- Work instructions: Output the line that contains "The width and" together with each line after it, through the final line of the listing below, word for word; omit pictures.

═════ Data records ═════

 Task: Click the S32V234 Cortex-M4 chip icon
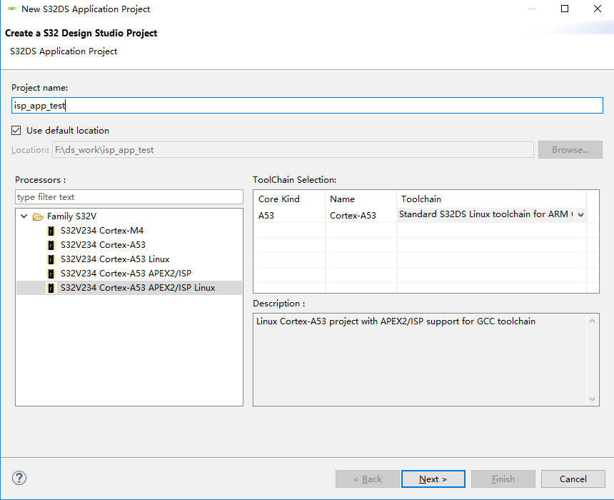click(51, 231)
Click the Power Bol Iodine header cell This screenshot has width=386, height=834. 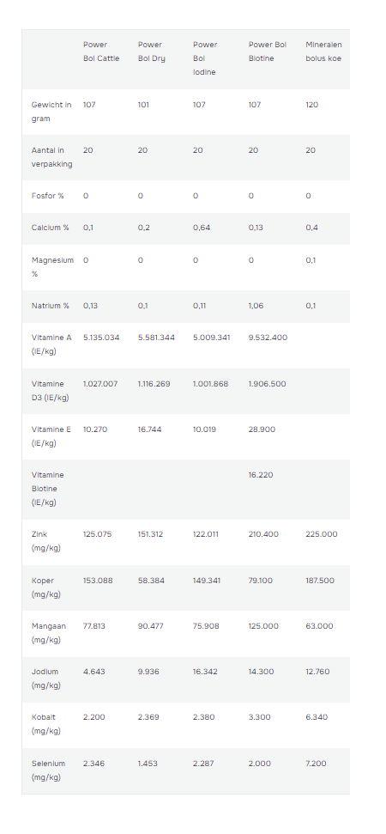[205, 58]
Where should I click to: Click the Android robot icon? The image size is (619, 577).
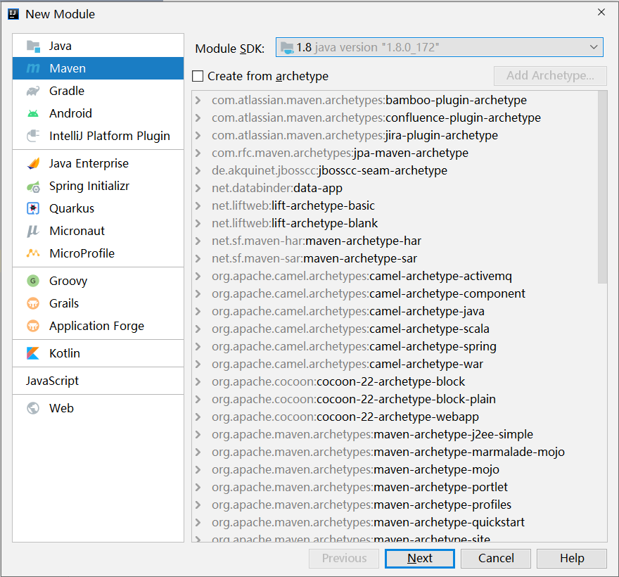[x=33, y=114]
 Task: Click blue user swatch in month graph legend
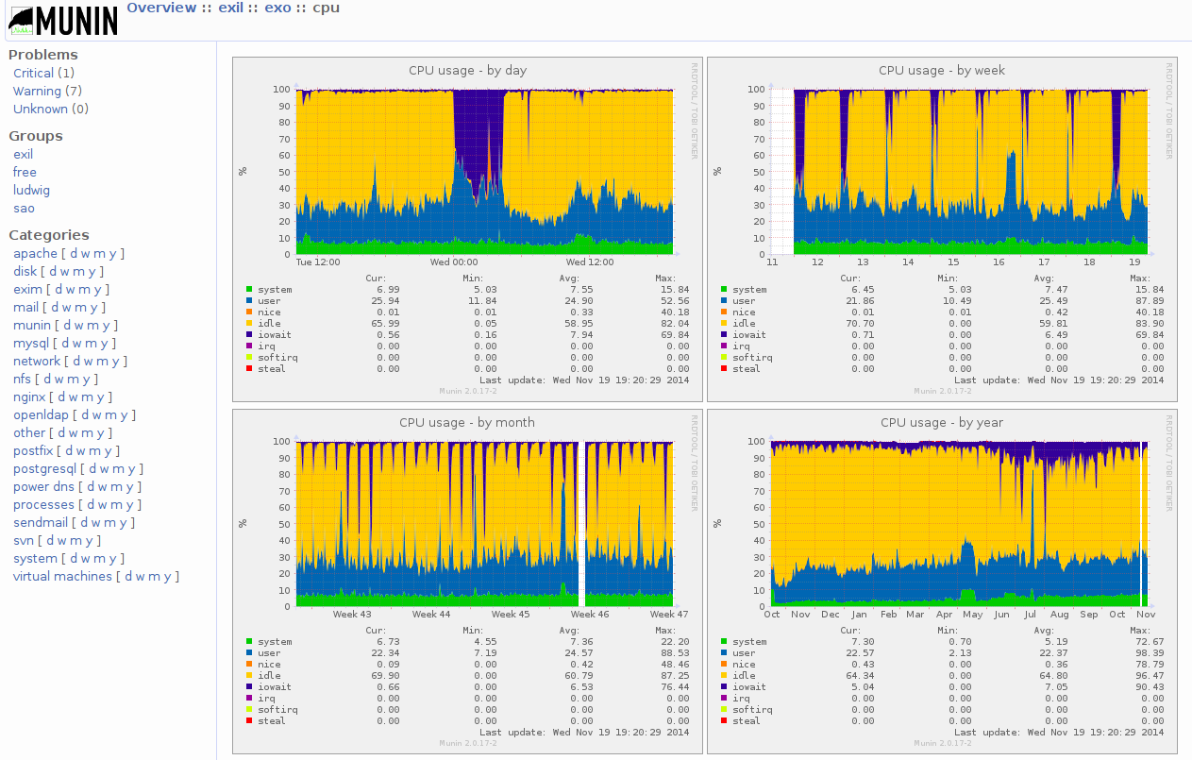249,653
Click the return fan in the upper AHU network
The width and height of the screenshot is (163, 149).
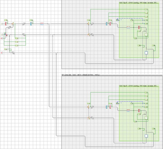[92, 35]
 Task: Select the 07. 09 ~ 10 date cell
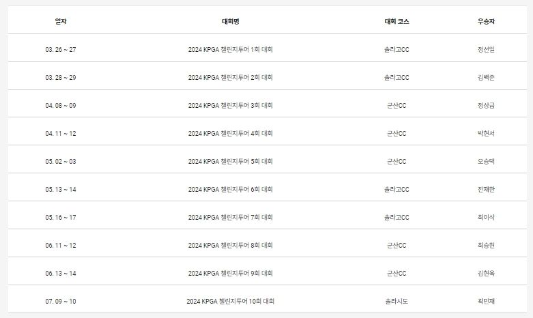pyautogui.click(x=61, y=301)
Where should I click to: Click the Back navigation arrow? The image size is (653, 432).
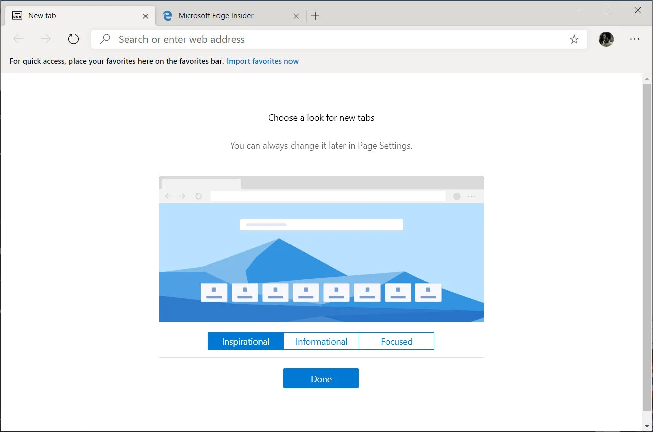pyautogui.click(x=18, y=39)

═════

- Reply:
The width and height of the screenshot is (163, 149).
[92, 35]
 Task: Select the 07. 09 ~ 10 date cell
pyautogui.click(x=61, y=301)
Where should I click to: Click the Back navigation arrow? The image size is (653, 432).
pyautogui.click(x=18, y=39)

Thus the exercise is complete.